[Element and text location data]
>> START

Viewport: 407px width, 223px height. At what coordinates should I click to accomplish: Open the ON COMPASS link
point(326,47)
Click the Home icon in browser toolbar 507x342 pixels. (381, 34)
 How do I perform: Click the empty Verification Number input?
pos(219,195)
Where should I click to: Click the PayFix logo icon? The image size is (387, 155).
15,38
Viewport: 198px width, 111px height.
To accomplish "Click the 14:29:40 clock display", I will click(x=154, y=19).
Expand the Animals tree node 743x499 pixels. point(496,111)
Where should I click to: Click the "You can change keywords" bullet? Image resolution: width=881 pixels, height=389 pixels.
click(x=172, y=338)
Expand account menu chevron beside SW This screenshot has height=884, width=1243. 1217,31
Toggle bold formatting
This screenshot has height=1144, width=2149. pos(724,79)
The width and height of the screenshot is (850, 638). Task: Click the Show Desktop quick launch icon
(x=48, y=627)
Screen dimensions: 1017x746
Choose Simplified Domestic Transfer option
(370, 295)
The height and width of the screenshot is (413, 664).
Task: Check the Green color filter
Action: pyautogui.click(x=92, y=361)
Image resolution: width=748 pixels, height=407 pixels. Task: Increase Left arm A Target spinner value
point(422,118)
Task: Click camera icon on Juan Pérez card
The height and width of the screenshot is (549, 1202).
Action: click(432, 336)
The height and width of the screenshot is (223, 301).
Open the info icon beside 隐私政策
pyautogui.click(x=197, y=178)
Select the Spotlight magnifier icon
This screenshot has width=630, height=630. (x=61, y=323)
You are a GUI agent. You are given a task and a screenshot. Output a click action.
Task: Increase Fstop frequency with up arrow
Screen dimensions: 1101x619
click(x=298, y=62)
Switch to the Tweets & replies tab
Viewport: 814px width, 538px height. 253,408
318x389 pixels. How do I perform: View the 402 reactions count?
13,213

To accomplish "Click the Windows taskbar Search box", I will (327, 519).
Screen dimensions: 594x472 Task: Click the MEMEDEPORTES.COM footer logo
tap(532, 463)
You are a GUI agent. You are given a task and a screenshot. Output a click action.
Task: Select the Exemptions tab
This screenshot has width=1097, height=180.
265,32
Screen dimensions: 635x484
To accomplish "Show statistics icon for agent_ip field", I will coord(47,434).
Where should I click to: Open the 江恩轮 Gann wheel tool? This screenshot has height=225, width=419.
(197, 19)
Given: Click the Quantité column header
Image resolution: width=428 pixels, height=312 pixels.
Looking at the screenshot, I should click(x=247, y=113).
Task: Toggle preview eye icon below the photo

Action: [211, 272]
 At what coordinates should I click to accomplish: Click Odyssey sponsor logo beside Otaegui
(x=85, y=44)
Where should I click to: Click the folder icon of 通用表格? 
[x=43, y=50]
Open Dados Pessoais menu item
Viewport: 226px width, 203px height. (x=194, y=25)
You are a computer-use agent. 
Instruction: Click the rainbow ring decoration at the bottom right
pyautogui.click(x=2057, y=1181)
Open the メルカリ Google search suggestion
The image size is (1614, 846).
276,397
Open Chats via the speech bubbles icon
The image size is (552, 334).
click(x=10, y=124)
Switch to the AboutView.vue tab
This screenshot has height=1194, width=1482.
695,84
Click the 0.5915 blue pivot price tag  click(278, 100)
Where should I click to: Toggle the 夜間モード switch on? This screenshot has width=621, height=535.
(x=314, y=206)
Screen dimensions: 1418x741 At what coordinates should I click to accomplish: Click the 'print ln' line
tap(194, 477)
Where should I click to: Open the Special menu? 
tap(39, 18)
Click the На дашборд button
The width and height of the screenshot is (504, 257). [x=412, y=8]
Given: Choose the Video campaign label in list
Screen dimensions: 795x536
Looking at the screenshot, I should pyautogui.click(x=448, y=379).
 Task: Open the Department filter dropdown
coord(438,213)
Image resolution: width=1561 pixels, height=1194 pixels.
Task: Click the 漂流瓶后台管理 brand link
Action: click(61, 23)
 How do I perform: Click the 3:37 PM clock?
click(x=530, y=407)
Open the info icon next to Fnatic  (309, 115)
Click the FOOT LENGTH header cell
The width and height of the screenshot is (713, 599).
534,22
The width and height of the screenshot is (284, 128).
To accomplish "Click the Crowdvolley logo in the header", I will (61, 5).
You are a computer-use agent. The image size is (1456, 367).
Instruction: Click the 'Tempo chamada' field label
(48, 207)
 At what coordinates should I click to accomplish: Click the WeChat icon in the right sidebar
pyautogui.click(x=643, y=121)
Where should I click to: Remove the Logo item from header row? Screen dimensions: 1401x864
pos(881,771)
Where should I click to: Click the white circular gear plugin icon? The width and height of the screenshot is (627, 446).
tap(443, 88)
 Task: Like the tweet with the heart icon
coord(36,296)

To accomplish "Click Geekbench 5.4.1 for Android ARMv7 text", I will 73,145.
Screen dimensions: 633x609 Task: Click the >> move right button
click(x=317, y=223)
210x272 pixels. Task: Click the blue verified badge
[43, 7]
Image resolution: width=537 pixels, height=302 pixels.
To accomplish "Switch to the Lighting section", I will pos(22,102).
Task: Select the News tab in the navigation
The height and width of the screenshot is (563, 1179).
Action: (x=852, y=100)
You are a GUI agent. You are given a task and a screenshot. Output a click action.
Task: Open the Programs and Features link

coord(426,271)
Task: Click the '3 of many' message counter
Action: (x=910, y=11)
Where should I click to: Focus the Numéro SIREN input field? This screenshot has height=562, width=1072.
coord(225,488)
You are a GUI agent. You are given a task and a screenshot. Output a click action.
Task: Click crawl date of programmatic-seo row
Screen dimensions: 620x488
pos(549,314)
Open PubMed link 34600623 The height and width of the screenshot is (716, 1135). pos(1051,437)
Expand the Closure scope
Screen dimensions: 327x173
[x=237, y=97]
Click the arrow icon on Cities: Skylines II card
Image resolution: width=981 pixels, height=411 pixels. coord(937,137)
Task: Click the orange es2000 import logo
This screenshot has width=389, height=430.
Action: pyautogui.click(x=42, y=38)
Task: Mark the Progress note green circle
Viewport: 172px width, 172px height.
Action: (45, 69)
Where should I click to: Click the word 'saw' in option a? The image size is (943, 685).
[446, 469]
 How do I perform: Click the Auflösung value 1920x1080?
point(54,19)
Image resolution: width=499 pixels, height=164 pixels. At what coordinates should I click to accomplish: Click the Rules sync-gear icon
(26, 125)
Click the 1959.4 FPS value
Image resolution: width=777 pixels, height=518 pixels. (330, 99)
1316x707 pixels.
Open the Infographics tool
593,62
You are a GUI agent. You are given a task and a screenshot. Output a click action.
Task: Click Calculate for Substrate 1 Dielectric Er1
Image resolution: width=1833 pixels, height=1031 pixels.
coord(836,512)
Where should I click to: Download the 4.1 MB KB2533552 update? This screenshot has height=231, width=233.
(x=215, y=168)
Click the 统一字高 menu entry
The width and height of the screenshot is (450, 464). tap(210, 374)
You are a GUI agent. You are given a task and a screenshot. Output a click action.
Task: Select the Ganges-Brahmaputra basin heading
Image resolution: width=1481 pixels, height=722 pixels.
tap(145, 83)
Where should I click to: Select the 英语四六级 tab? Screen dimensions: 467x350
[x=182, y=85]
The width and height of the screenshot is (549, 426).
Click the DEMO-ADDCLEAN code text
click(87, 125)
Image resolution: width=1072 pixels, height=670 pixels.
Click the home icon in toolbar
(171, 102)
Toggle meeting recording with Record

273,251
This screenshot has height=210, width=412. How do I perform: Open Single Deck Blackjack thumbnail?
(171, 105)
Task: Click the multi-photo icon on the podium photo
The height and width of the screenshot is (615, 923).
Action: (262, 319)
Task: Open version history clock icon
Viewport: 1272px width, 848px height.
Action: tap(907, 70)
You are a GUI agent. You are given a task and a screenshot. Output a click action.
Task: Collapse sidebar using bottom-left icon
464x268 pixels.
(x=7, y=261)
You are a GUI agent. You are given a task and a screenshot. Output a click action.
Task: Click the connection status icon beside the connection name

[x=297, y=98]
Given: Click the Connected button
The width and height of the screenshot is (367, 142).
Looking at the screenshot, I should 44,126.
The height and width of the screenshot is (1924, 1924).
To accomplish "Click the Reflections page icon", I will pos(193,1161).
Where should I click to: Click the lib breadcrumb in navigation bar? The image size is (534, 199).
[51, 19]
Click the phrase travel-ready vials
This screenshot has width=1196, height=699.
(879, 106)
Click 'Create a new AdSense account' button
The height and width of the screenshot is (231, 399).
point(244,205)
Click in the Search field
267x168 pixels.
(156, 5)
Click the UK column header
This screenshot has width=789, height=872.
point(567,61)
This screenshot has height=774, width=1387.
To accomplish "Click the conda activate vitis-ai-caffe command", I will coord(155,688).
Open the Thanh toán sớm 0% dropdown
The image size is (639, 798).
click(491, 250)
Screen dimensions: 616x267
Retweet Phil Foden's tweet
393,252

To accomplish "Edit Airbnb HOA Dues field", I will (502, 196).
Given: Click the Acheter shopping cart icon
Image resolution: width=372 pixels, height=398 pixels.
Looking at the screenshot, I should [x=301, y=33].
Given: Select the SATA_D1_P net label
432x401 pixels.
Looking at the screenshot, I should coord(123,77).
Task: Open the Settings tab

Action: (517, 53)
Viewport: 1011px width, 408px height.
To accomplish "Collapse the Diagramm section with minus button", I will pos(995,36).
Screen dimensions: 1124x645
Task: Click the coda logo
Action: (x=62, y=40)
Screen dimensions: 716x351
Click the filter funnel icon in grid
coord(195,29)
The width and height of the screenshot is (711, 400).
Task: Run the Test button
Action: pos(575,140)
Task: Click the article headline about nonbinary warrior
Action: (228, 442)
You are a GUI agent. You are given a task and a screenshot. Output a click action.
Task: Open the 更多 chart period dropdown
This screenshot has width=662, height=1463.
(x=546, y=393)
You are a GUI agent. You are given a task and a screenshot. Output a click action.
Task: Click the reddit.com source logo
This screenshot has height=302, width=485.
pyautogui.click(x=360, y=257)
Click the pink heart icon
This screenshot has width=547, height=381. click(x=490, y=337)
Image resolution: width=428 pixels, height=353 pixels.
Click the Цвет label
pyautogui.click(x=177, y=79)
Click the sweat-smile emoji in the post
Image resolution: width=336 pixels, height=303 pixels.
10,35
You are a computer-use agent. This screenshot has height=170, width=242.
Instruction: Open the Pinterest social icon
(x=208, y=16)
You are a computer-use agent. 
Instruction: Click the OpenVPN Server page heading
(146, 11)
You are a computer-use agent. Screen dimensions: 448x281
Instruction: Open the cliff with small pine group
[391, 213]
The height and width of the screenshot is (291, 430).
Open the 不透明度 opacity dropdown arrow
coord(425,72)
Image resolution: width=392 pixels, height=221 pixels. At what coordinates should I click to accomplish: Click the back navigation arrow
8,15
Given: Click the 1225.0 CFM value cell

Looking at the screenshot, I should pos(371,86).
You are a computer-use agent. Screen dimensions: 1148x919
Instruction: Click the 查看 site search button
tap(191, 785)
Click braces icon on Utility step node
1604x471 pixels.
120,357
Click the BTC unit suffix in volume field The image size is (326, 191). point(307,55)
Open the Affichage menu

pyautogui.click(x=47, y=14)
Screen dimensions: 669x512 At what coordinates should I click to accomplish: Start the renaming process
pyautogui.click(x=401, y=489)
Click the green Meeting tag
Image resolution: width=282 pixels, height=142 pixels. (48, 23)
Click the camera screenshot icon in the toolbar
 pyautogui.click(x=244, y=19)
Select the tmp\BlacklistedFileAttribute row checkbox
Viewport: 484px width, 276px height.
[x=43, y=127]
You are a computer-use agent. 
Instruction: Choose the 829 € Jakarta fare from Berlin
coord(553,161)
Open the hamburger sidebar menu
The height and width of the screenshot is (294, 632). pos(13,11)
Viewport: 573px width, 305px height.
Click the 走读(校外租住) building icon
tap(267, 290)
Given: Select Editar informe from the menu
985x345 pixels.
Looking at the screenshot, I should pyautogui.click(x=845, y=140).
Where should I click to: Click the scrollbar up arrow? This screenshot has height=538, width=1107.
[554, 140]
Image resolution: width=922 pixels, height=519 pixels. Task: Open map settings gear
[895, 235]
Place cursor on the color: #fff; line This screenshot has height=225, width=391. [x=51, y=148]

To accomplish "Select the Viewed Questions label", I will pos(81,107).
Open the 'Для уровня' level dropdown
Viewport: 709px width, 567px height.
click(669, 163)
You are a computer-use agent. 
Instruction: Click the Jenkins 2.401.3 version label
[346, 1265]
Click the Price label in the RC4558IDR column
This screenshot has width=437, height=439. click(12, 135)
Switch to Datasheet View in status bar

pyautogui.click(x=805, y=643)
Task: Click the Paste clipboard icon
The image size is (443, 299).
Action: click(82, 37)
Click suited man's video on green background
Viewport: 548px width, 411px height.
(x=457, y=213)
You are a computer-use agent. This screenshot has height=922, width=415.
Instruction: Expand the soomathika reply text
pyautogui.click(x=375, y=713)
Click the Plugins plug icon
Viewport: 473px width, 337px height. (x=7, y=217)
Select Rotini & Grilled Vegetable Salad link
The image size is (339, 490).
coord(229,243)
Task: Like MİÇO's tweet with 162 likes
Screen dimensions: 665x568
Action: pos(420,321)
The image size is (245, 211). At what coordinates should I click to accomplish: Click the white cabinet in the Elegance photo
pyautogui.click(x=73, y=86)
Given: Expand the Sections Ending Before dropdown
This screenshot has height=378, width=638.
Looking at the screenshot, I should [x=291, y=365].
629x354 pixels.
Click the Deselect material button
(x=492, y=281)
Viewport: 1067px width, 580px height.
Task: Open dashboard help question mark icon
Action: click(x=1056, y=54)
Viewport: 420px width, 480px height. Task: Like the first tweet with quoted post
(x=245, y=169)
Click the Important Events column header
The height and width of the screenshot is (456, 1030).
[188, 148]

>> END

Please change "update" to "patch" in the stretch from the line containing "Where should I click to: Download" through the line containing "The width and height of the screenshot is (450, 464).". Write out those lines again with everything else left as it is.

Where should I click to: Download the 4.1 MB KB2533552 patch? This screenshot has height=231, width=233.
(x=215, y=168)
Click the 统一字高 menu entry
The width and height of the screenshot is (450, 464). tap(210, 374)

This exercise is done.